Afonso era, também, poeta, pintor e músico consumado. Vários hinos que compôs ainda são extremamente populares na Itália e em outros lugares.
Pela influência que exerceu e exerce na piedade mariana, Afonso é considerado o exímio mestre da mariologia e do culto a Maria. Toda a sua vida, caracterizada por uma devoção mariana profunda e afetuosa, está marcada por intervenções da Mãe de Deus que o curou de diversas doenças e o favoreceu com aparições e comunicações sobrenaturais.
Santo Afonso reconheceu a presença forte e significativa de Maria em sua vida. Ele mesmo afirmou: “Tudo o que de bem me aconteceu: a minha conversão, a minha santa vocação e tantas outras graças, tudo, reconheço-o, me foi dado por Vossa Intercessão. Sabeis ainda que, para vos ver amada de todos, como mereceis, para vos testemunhar também, de algum modo, o meu reconhecimento pelos vossos inúmeros benefícios, dediquei-me, sempre e em toda parte, em público e em privado, a falar de vós e a comunicar a todos a vossa doce e salutar devoção” (As Glórias de Maria, súplica).
Eco e testemunho da devoção mariana de Afonso são também os cânticos populares, dos quais o mais célebre é: “Ó minha bela esperança”.

Glórias de Maria
Afonso nos deixou a célebre obra mariana, que é preciosa pérola na mariologia: “Glórias de Maria”. Publicada em dois volumes em 1750, é fruto de 16 anos de pesquisa. Procura fazer exposição positiva “para que os fiéis, com a sua leitura, facilmente se inflamem no amor a Maria; para, sobretudo, proporcionar aos sacerdotes os materiais convenientes para difundirem, pela pregação, a devoção a esta divina mãe” (Glórias de Maria, introdução).

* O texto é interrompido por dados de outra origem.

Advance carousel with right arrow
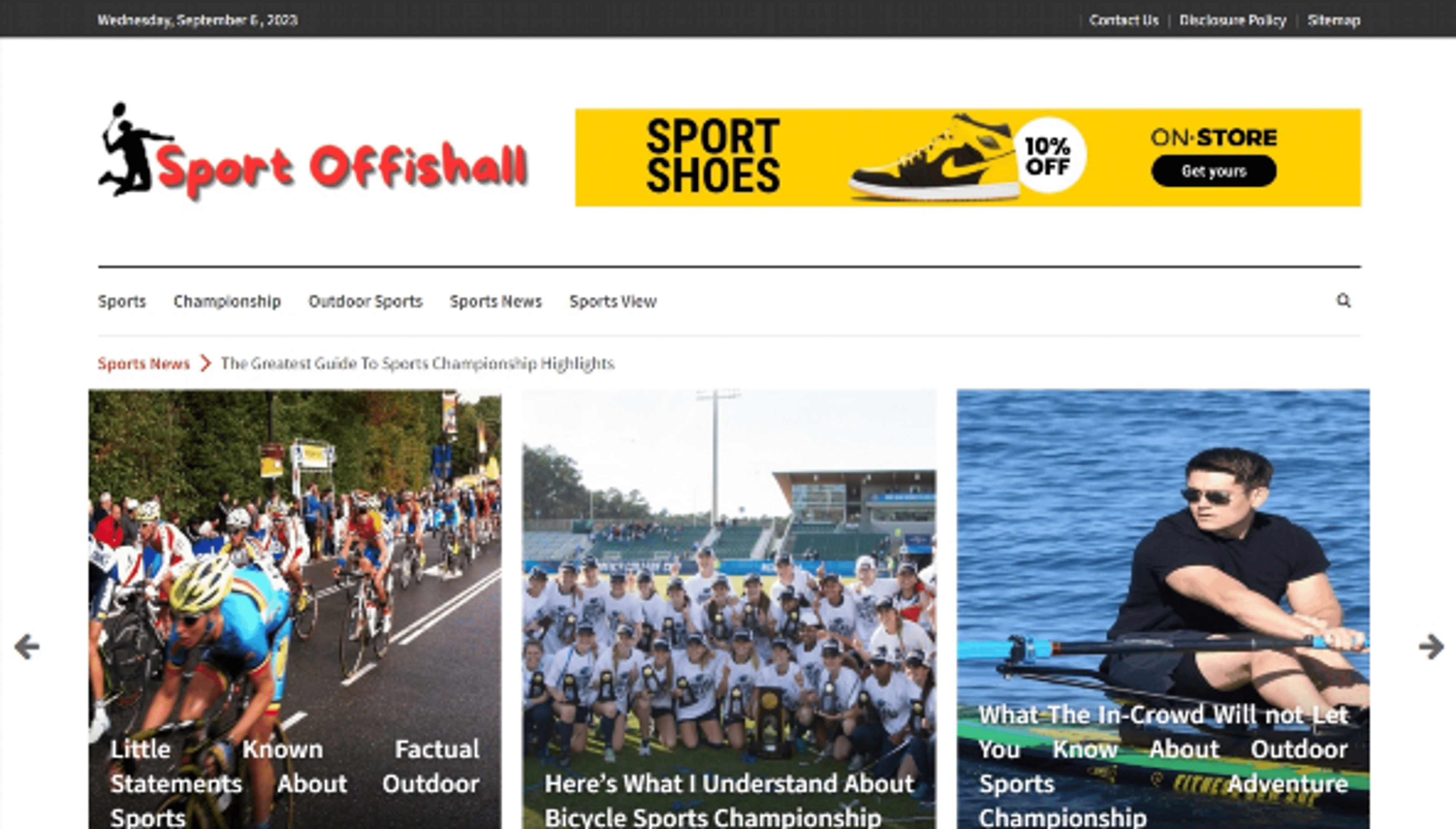Screen dimensions: 1456x829 [x=1431, y=647]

As “Glórias de Maria” alcançaram o maior sucesso. É considerado um best-seller dos livros marianos, com 1100 edições em diversas línguas. Trata-se de “uma obra-prima de teologia orante e contemplativa, aparecida num mundo a desmoronar-se” (E. Böminghaus, escritor).

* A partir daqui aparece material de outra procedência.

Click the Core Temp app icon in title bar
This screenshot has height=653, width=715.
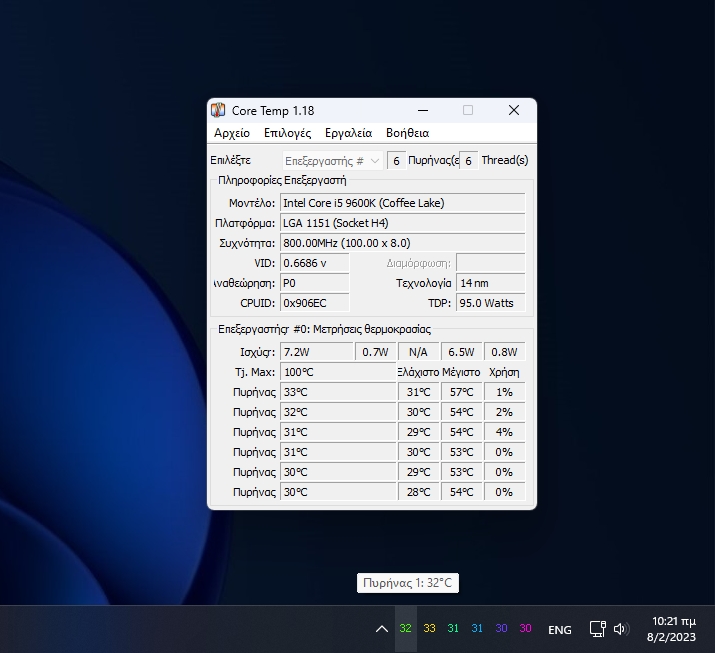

As “Glórias de Maria” são excelente subsídio pastoral e teológico para o culto mariano do povo. Na obra, Afonso, “querendo revalorizar a piedade popular, conseguiu elevá-la, alimentá-la de teologia. O método afonsiano apresenta-se como um estimulante para os agentes da pastoral, que procuram elaborar uma espiritualidade mariana popular para o nosso tempo” (S. de Fiores, teólogo).

Outros Textos Marianos
Nas “Meditações de Advento”, Santo Afonso argumentou que Maria é a mulher eleita pelo Pai do Céu, em seu plano salvífico, para dar aos seres humanos seu Filho, ao cumprir-se a plenitude dos tempos, e para receber d’Ele a filiação divina (cf. Gl 4,4-5). É também a humilde serva do Senhor que faz de sua vida um “sim” total, uma doação plena.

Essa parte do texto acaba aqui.